Goal of the exercise> Each line below from the one containing "This screenshot has height=730, width=1366." through the one containing "584x473 pixels." is to be given again exactly, and no line outside that span.

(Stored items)
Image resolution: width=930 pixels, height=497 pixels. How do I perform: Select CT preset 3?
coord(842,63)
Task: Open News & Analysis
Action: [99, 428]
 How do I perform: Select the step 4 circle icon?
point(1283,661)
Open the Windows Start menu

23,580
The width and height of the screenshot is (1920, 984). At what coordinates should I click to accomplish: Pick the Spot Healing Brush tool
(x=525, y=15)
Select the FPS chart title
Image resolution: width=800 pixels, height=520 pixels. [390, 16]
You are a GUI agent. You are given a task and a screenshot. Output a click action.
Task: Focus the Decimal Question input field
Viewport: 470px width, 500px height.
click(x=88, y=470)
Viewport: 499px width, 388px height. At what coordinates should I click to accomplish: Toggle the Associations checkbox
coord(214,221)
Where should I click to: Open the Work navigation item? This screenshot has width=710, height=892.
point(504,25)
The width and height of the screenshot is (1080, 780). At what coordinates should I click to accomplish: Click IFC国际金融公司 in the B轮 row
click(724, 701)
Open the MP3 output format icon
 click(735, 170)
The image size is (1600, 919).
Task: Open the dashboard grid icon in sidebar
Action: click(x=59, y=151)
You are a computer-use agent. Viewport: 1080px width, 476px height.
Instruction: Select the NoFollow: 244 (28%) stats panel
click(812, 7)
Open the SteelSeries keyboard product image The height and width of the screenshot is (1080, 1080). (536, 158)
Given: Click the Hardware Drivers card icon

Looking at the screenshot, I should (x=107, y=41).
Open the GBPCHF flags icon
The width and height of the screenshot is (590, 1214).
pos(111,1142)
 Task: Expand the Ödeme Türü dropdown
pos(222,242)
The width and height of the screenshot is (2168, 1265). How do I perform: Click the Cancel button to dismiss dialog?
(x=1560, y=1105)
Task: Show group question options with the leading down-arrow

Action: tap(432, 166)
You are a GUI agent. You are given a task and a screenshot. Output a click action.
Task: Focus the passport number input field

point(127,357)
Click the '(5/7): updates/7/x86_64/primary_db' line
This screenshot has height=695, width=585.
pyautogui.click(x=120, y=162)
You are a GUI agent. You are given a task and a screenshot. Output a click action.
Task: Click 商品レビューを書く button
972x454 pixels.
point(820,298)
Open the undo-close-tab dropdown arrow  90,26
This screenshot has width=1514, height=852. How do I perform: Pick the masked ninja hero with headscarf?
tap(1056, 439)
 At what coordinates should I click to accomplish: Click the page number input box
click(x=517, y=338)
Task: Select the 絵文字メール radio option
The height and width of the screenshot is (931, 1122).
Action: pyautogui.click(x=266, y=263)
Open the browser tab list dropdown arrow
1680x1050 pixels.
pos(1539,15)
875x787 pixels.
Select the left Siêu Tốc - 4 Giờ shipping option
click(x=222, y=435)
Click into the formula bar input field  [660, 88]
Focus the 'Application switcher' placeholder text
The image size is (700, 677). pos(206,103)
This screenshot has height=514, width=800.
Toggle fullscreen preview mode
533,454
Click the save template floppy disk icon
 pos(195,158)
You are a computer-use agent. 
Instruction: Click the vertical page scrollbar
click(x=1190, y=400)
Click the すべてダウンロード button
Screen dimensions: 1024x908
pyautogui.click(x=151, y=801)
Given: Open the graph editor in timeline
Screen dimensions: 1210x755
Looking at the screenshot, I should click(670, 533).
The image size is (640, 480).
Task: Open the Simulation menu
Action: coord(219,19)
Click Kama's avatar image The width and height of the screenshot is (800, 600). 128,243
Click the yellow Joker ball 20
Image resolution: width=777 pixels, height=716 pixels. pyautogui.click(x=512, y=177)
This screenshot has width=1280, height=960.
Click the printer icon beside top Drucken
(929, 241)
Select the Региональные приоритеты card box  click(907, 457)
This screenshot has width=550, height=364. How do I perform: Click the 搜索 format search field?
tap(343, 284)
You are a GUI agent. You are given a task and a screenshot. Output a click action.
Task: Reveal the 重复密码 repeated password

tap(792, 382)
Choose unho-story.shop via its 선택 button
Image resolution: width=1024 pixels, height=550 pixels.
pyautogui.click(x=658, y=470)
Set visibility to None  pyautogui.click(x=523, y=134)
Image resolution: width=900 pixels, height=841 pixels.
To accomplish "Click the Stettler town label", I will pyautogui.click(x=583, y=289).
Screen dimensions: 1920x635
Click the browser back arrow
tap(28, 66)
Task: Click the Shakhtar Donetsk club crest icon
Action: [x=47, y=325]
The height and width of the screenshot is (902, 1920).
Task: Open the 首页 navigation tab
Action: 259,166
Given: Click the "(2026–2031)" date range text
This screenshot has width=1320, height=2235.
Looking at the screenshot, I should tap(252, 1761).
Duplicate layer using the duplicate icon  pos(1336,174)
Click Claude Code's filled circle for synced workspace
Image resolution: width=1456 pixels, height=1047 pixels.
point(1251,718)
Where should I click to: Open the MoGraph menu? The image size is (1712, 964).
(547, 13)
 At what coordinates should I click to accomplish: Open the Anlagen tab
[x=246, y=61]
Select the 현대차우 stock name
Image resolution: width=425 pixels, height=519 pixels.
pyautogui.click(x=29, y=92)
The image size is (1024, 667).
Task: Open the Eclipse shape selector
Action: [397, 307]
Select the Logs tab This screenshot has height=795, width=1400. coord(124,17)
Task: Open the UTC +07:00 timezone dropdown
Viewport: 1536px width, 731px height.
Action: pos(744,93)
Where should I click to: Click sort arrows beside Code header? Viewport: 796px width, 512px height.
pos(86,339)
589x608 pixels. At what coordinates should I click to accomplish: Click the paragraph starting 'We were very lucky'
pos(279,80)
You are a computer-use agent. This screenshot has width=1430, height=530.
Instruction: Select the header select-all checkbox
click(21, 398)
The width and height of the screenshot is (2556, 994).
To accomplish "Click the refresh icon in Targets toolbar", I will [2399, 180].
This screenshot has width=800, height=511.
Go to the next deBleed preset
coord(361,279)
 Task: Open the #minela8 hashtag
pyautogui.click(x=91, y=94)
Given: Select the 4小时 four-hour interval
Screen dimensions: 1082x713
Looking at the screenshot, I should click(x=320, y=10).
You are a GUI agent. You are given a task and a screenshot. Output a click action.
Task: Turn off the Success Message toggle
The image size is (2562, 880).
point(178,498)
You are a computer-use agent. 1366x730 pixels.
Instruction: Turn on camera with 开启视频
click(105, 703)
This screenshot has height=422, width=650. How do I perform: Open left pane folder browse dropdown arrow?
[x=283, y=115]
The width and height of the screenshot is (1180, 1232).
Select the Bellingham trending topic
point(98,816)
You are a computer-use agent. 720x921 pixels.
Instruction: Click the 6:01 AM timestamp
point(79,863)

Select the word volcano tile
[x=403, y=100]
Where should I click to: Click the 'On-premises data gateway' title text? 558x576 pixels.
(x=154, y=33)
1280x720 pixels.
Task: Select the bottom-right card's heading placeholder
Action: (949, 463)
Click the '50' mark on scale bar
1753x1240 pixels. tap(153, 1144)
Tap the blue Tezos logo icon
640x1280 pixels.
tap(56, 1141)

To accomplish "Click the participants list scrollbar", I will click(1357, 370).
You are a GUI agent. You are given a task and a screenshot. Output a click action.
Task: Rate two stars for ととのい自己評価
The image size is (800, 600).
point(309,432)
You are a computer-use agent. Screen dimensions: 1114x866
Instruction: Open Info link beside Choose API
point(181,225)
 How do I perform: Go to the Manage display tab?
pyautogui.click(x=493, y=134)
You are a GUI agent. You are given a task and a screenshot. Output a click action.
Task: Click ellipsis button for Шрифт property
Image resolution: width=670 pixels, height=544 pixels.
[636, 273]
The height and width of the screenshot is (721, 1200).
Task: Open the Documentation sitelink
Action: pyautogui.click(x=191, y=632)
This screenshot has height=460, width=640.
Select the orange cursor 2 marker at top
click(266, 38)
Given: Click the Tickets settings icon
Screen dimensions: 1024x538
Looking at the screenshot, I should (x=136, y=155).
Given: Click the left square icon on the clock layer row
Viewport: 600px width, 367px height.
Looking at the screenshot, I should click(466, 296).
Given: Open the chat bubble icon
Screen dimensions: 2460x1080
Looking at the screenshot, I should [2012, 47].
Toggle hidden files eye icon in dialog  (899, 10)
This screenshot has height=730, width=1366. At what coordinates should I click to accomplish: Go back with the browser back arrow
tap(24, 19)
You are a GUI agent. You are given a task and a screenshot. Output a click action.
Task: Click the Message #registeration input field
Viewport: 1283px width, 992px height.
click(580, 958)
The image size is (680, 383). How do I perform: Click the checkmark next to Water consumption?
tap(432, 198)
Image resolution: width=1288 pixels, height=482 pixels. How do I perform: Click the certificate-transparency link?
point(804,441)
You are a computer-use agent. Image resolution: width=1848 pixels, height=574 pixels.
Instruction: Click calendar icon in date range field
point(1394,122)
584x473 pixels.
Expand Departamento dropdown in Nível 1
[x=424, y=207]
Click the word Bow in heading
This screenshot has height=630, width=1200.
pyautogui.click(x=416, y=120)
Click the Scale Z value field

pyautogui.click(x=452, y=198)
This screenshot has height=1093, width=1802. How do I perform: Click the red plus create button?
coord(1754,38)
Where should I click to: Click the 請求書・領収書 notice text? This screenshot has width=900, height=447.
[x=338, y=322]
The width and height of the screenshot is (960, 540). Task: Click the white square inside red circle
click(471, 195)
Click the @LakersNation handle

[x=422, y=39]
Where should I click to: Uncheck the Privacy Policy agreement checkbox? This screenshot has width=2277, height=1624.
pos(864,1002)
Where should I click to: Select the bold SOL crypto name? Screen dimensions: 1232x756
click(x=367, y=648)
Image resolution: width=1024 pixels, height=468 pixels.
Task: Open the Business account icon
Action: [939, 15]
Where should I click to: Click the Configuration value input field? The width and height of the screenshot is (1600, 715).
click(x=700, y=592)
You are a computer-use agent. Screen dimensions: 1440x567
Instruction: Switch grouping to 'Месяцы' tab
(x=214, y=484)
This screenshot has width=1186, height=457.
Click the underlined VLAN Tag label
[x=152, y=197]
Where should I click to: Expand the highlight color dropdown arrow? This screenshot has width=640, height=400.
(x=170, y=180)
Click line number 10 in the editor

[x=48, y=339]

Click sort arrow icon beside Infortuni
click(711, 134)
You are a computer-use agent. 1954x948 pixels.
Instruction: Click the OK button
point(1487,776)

Answer space>
This screenshot has height=730, width=1366. At what coordinates should I click to accomplish: Go back with the browser back arrow
tap(24, 19)
You are a GUI agent. You are given a task and a screenshot. Output a click action.
Task: Click the Message #registeration input field
Viewport: 1283px width, 992px height.
click(580, 958)
The image size is (680, 383). How do I perform: Click the checkmark next to Water consumption?
tap(432, 198)
Image resolution: width=1288 pixels, height=482 pixels. How do I perform: Click the certificate-transparency link?
point(804,441)
You are a computer-use agent. Image resolution: width=1848 pixels, height=574 pixels.
Instruction: Click calendar icon in date range field
point(1394,122)
584x473 pixels.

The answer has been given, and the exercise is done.